We achieved this milestone through a new chatbot recipe that includes improved decoding techniques, novel blending of skills, and a model with 9.4 billion parameters, which is 3.6x more than the largest existing system.
Today we’re releasing the complete model, code, and evaluation set-up, so that other AI researchers will be able to reproduce this work and continue to advance conversational AI research.
Conversation is an art that we practice every day — when we’re debating food options, deciding the best movie to watch after dinner, or just discussing current events to broaden our worldview. For decades, AI researchers have been working on building an AI system that can converse as well as humans can: asking and answering a wide range of questions, displaying knowledge, and being empathetic, personable, engaging, serious, or fun, as circumstances dictate.
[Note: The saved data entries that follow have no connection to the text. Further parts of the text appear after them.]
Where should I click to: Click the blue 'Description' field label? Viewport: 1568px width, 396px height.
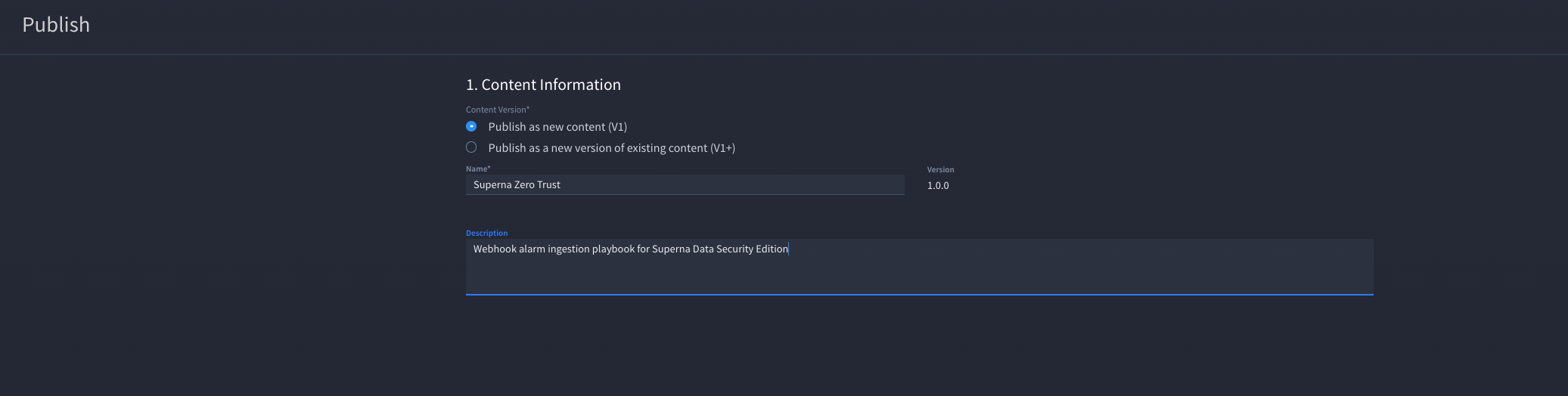486,233
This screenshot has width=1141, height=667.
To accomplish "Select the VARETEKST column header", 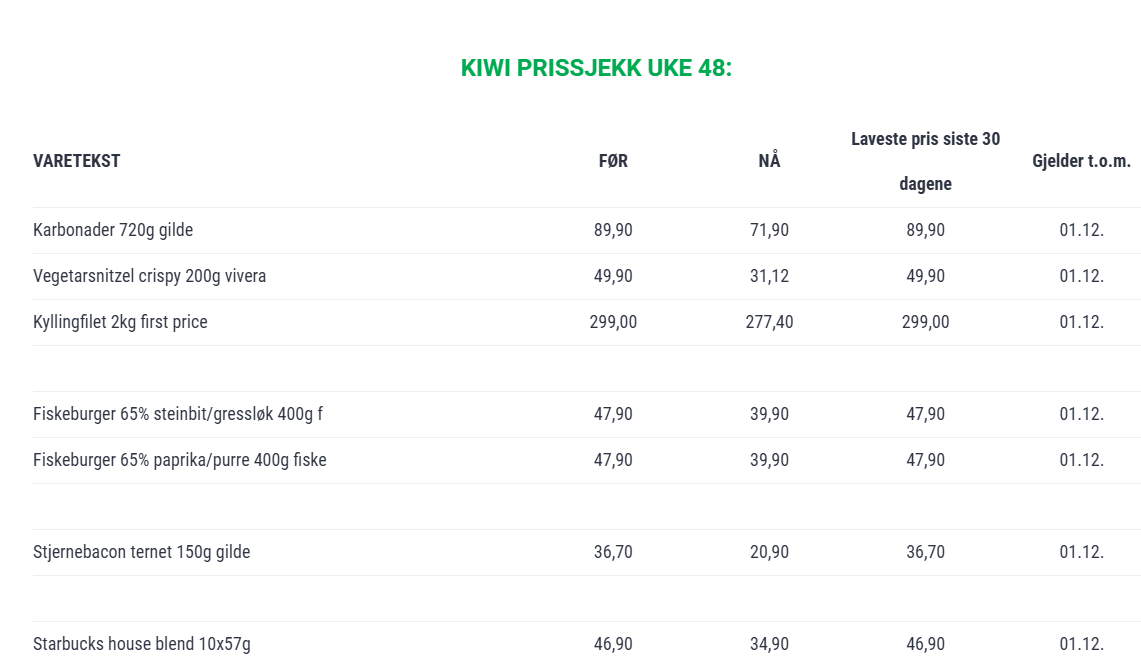I will [x=76, y=161].
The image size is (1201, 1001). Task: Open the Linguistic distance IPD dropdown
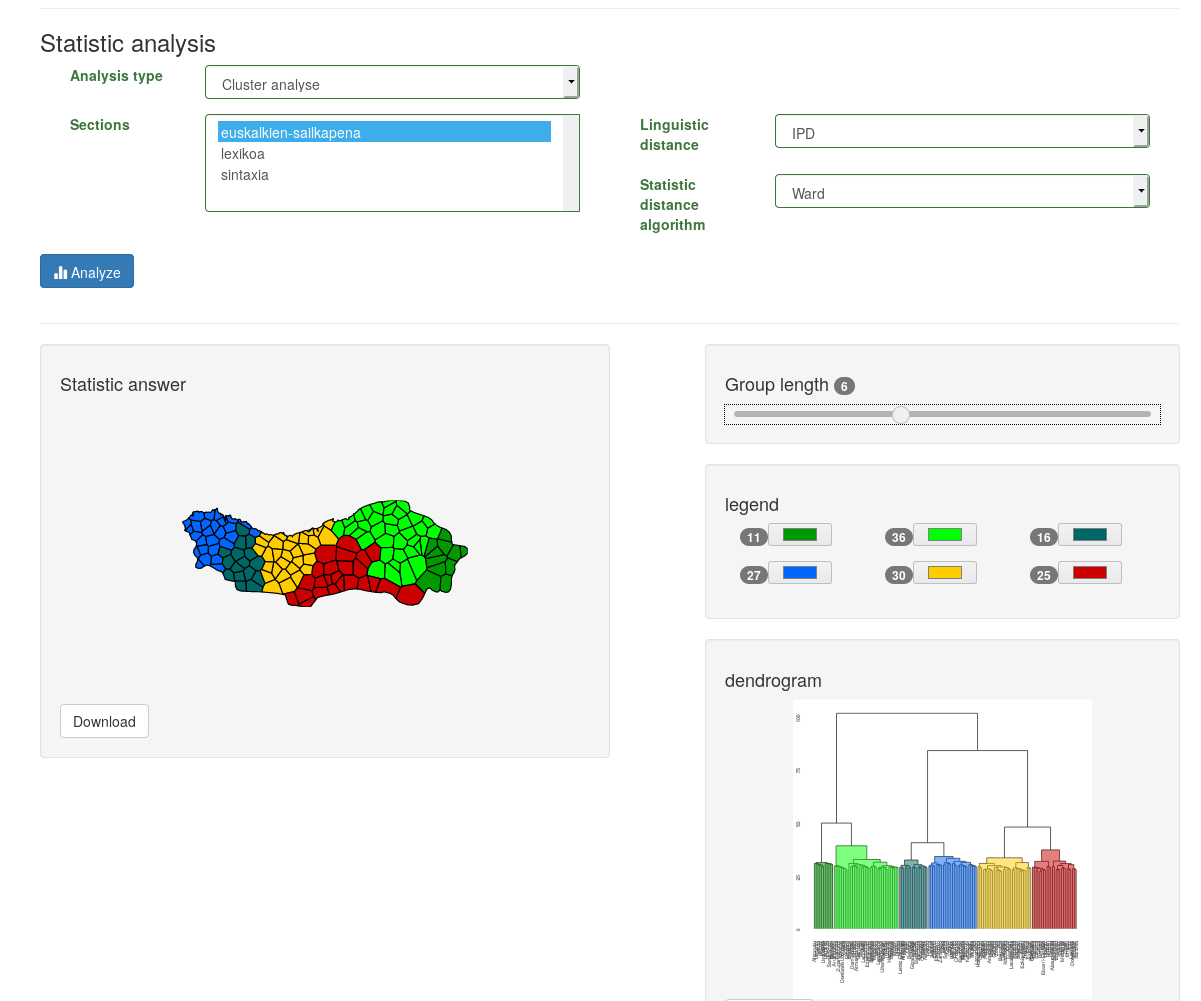pos(961,132)
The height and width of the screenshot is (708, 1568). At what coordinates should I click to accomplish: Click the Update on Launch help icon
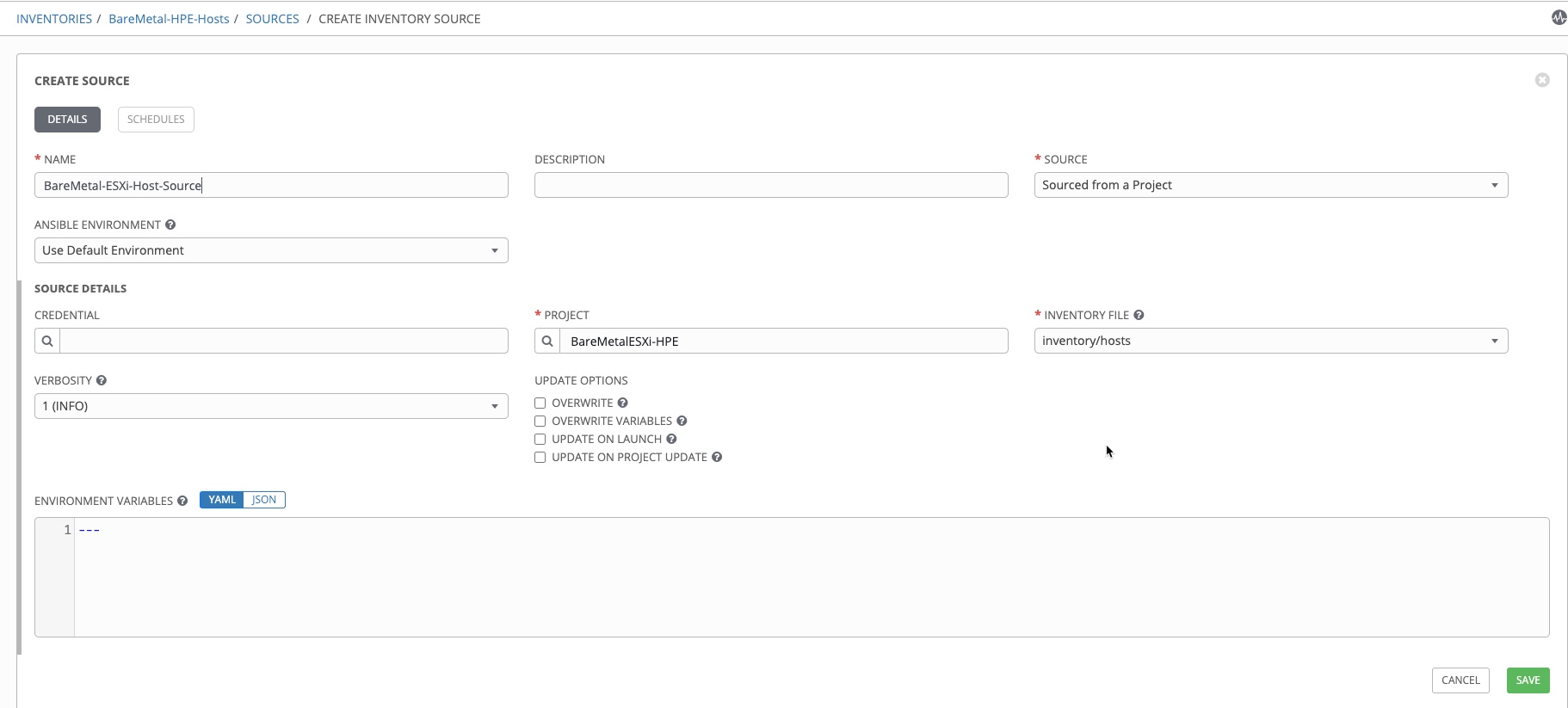tap(671, 439)

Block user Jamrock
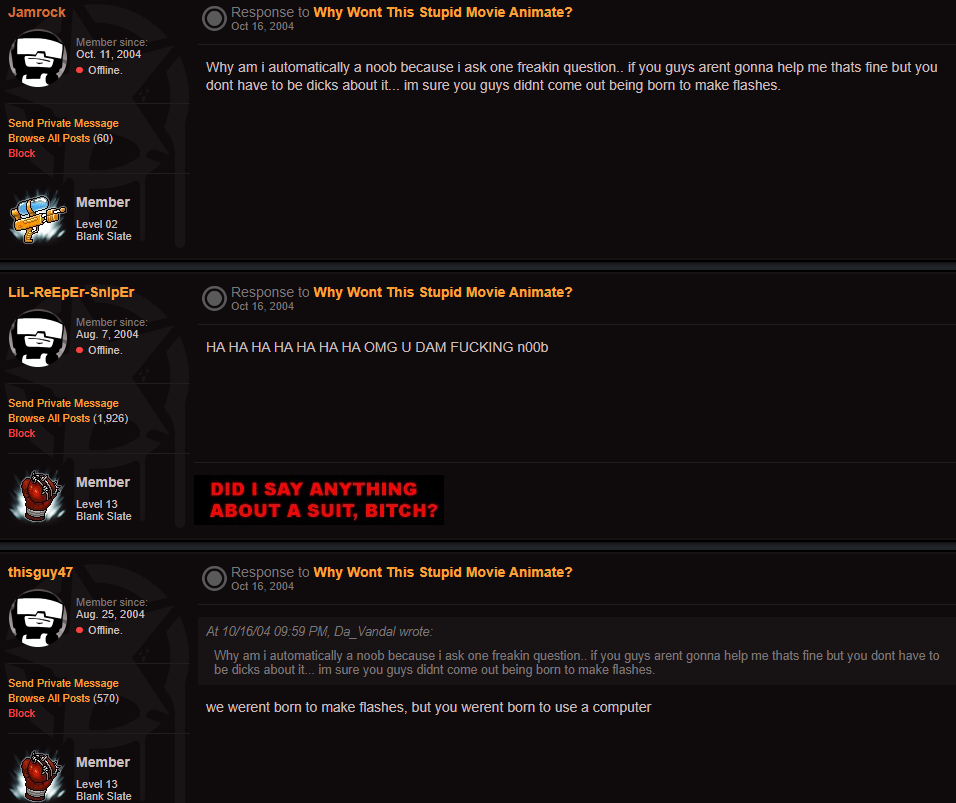pyautogui.click(x=22, y=153)
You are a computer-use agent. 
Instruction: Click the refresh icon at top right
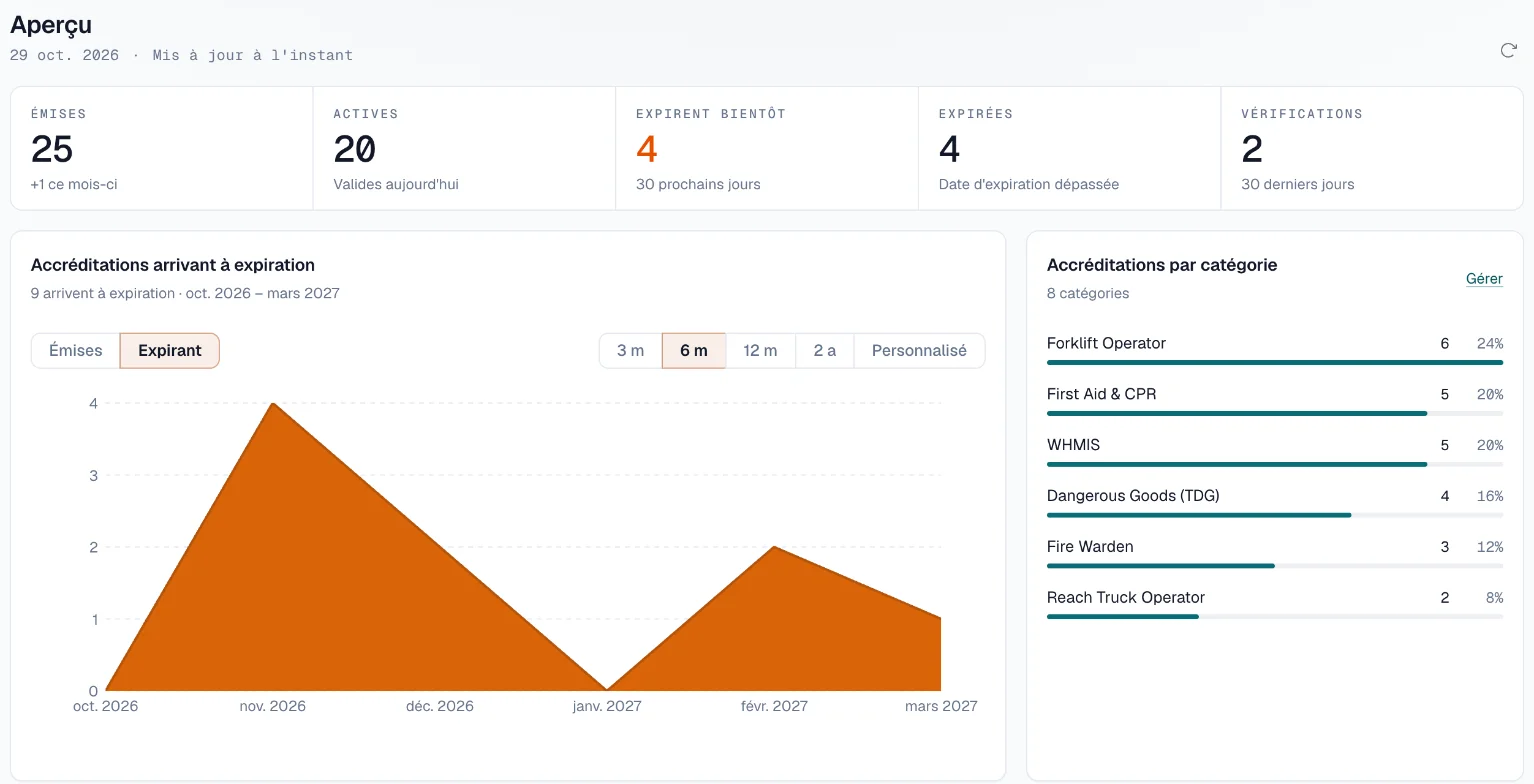click(x=1508, y=51)
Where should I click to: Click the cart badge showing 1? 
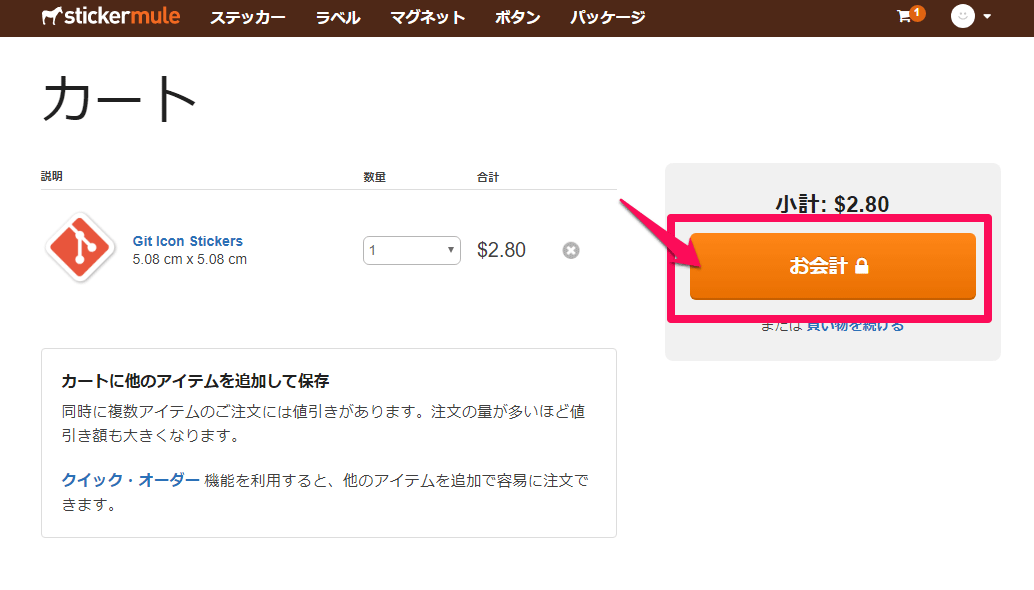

So far, systems have excelled primarily at specialized, preprogrammed tasks, like booking a flight. But truly intelligent, human-level AI systems must effortlessly understand the broader context of the conversation and how specific topics relate to each other.
As the culmination of years of our research, we’re announcing that we’ve built and open-sourced">open-sourced BlenderBot, the largest-ever open-domain chatbot. It outperforms others in terms of engagement and also feels more human, according to human evaluators. This is the first time a chatbot has learned to blend several conversational skills — including the ability to assume a persona, discuss nearly any topic, and show empathy — in natural, 14-turn conversation flows. Today we’re sharing new details of the key ingredients that we used to create our new chatbot.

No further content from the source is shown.